§ **Task statement**:
Take the data below and extract the lines from the one with "Given: Expand the WMI Classes tree node" to the one with "Given: Open the merge profile dropdown", inclusive, exactly as written.

BEGIN Provided data

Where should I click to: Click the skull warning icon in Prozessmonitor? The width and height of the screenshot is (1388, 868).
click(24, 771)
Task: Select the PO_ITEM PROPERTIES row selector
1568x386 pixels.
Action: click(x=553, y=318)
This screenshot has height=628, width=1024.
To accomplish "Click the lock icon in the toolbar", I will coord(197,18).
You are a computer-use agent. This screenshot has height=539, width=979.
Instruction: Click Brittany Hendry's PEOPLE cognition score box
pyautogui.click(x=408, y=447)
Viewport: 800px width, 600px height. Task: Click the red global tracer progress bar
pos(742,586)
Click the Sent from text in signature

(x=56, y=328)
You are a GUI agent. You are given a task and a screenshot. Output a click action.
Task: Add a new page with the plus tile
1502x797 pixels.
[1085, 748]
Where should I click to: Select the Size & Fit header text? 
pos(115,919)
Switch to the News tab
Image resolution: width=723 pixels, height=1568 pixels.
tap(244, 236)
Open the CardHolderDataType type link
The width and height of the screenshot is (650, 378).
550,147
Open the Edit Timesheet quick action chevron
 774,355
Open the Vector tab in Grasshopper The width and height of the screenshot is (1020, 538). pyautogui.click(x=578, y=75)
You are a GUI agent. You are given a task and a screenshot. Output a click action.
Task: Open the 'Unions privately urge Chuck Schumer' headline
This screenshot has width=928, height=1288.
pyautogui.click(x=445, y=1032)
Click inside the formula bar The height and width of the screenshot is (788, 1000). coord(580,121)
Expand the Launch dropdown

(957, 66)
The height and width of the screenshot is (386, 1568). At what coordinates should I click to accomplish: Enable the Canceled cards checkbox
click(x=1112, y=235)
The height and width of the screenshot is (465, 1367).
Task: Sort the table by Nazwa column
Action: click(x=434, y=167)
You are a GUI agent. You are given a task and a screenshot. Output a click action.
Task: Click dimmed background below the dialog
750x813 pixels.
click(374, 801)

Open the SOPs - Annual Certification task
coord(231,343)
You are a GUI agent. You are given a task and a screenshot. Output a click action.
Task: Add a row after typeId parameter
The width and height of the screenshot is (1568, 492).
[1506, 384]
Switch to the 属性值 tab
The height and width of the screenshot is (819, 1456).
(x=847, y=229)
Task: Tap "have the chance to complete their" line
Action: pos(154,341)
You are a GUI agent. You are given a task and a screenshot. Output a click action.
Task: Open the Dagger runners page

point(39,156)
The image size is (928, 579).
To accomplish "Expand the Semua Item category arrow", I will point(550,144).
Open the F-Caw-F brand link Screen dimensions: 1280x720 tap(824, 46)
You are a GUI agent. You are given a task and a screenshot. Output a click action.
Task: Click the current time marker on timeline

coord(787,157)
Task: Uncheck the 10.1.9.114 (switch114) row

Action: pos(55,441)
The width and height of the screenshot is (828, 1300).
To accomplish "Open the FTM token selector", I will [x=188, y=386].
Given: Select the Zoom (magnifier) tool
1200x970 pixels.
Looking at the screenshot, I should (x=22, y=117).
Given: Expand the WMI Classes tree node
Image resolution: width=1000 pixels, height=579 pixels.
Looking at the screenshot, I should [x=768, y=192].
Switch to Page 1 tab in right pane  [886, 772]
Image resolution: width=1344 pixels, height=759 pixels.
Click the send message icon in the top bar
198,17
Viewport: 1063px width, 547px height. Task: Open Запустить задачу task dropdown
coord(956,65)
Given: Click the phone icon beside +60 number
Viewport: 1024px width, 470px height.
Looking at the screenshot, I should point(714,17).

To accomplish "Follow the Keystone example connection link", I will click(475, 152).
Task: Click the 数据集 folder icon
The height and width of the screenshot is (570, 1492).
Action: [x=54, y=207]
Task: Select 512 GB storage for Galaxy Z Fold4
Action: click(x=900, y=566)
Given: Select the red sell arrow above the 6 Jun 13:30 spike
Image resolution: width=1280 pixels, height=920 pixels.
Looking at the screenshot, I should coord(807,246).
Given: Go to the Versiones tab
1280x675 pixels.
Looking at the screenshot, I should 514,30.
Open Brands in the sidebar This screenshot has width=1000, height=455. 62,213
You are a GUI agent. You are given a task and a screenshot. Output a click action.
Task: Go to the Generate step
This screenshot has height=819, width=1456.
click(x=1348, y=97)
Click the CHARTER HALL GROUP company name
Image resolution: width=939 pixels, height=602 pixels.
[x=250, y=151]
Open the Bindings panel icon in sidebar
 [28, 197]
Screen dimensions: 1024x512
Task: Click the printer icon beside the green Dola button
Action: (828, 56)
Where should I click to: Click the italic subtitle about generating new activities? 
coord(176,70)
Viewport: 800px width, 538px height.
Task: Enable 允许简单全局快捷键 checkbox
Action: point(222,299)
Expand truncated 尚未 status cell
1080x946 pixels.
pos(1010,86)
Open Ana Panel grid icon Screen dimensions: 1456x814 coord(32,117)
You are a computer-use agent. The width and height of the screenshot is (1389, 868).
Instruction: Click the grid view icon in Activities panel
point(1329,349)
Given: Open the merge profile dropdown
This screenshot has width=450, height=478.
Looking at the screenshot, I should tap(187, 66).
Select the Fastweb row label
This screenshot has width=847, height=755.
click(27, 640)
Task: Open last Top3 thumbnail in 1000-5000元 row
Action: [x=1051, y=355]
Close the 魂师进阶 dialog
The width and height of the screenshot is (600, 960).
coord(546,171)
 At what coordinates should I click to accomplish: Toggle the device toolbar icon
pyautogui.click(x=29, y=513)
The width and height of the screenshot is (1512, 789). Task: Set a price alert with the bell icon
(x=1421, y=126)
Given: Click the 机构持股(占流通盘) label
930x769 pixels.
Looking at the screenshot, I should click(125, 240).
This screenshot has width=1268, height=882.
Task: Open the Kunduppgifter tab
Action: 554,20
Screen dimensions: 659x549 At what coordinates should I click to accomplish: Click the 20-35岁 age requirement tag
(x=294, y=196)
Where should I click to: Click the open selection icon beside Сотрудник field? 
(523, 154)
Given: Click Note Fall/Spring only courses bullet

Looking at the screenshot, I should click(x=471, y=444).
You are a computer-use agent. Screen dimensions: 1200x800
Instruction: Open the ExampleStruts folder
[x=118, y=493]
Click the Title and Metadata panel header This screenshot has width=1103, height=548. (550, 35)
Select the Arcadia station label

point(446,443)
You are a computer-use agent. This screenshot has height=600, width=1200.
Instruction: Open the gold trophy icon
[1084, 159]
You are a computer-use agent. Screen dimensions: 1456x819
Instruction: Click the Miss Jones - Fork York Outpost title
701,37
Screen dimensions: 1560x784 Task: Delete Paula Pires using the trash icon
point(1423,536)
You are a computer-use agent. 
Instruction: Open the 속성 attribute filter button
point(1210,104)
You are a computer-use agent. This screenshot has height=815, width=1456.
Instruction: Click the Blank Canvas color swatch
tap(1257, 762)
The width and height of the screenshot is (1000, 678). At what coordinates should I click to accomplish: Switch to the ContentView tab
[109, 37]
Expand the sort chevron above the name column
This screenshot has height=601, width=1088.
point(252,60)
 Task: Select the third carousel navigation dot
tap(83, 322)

END Provided data

§ **Task result**:
Given: Expand the WMI Classes tree node
Image resolution: width=1000 pixels, height=579 pixels.
Looking at the screenshot, I should [x=768, y=192].
Switch to Page 1 tab in right pane  [886, 772]
Image resolution: width=1344 pixels, height=759 pixels.
Click the send message icon in the top bar
198,17
Viewport: 1063px width, 547px height. Task: Open Запустить задачу task dropdown
coord(956,65)
Given: Click the phone icon beside +60 number
Viewport: 1024px width, 470px height.
Looking at the screenshot, I should point(714,17).

To accomplish "Follow the Keystone example connection link", I will click(475, 152).
Task: Click the 数据集 folder icon
The height and width of the screenshot is (570, 1492).
Action: [x=54, y=207]
Task: Select 512 GB storage for Galaxy Z Fold4
Action: click(x=900, y=566)
Given: Select the red sell arrow above the 6 Jun 13:30 spike
Image resolution: width=1280 pixels, height=920 pixels.
Looking at the screenshot, I should coord(807,246).
Given: Go to the Versiones tab
1280x675 pixels.
Looking at the screenshot, I should 514,30.
Open Brands in the sidebar This screenshot has width=1000, height=455. 62,213
You are a GUI agent. You are given a task and a screenshot. Output a click action.
Task: Go to the Generate step
This screenshot has height=819, width=1456.
click(x=1348, y=97)
Click the CHARTER HALL GROUP company name
Image resolution: width=939 pixels, height=602 pixels.
[x=250, y=151]
Open the Bindings panel icon in sidebar
 [28, 197]
Screen dimensions: 1024x512
Task: Click the printer icon beside the green Dola button
Action: (828, 56)
Where should I click to: Click the italic subtitle about generating new activities? 
coord(176,70)
Viewport: 800px width, 538px height.
Task: Enable 允许简单全局快捷键 checkbox
Action: point(222,299)
Expand truncated 尚未 status cell
1080x946 pixels.
pos(1010,86)
Open Ana Panel grid icon Screen dimensions: 1456x814 coord(32,117)
You are a computer-use agent. The width and height of the screenshot is (1389, 868).
Instruction: Click the grid view icon in Activities panel
point(1329,349)
Given: Open the merge profile dropdown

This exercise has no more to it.